Article from Music Technology, January 1988

Once singer with The Pop Group, Mark Stewart has now joined forces with drummer Keith Leblanc and producer Adrian Sherwood under the title of The Maffia - Nicholas Rowland listens to the sounds of hell.


Popular acceptance of the sampler as a musical tool could have been the undoing of tape editing techniques - not so for Mark Stewart, who wants to treat the sounds of Hell on cassette.

MY WHOLE PURPOSE in life is to record Hell. In fact, I think we'll try and record in Hell for our next album."

So speaks Mark Stewart, winding up a short, halting interview amidst the designer limboland of an A&R office temporarily acquisitioned as junk room cum deleted stock store.

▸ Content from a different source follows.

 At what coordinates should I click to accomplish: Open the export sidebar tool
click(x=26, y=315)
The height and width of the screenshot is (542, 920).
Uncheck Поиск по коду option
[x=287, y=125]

Hell is big news with Mr Stewart, whether it be hell on earth or hell in the studio. He writes about it; he sings about it; it's his inspiration, the lifeblood of his art. So it's as good a place as any to start discussing the extraordinary new album of this self-styled angry young man from Bristol. Entitled simply Mark Stewart it's an exercise in (im)pure sonic diabolism.

Mark Stewart's hell is a vast echo chamber where slices of sound are bounced around, amplified and distorted beyond comprehension. Hell is a white noise wilderness from the middle of which a voice cries out: passionate, strident, demonic. The subjects are survivalists, the holiness of anger, militarism, each garrotted by raw despair.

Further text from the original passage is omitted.